The winter before I graduate, Mike and I are driving the back roads of Johnson County, north of Iowa City, after a day spent re-shingling the roof of his barn. A soft but dense snow is falling and has blanketed the road. The truck tires surround us in a muffled drone of rubber on graveled snow pack. He is driving me back into Iowa City, "the interesting way," he says, flashing a smile. We have stopped by a few rural taverns on the way home, his way of repaying my work. I recognize every man bellied up to the bar from my childhood, the card players in the corner booth and the wise-crackers gesturing with their pints, a leg up on the bar rail. They've come here to warm up. We drive for an hour, two, over back roads I have never been on and will never see again in the light of day. Homes cast warm squares of lamplight onto dark yards. Wooded ravines flash by, their streams frozen in place and silent. I never know where we are, though the two headlights plunge forward into the night, steady.

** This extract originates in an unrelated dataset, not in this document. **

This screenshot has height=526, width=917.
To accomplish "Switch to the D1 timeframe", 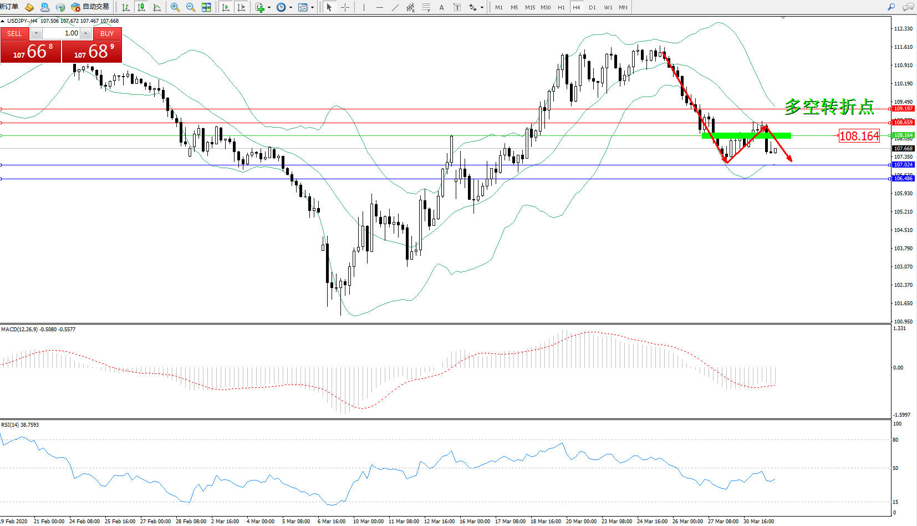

"The Johnsons live there," Mike says at one point, nodding to a small house backlit by a single yard light haloed in the snowfall. "I went to school with Fred. He had this girlfriend that everybody wanted to date. Built like a brick shithouse. You know what I mean?" He takes his hands off the steering wheel and cups a large pair of invisible breasts in front of his chest. He cracks a smile and chuckles to himself.
I stare at Mike's silhouette in the dash lights, notice the crow's feet surrounding his eyes and the gray bristles of a growing beard. I look at his hand, now back on the steering wheel. He has cut it at some point in the day—the edge of raw metal, maybe, from hauling himself into a mammoth air handler or an errant spike of bailing wire from patching a fence at dawn.
In six months I will be gone, moving west to graduate school, and Mike will be here, driving through the folds of land that extend from Iowa City, a dust cloud in his wake. I want to thank him, but I don't know how men say that. I want to hear him say, "You're welcome, Nate." Instead I tell him about the books I am reading, the ideas I have. My plans. He nods, sips from the beer can he has wedged between his legs, and listens. Outside, the landscape moves by us, moonlit white and silent. I fill the cab with the words lifting out of me, orbiting above our heads in the space that we share, filling the cab with sound as we travel forward into our lives, into the dark of our knowing.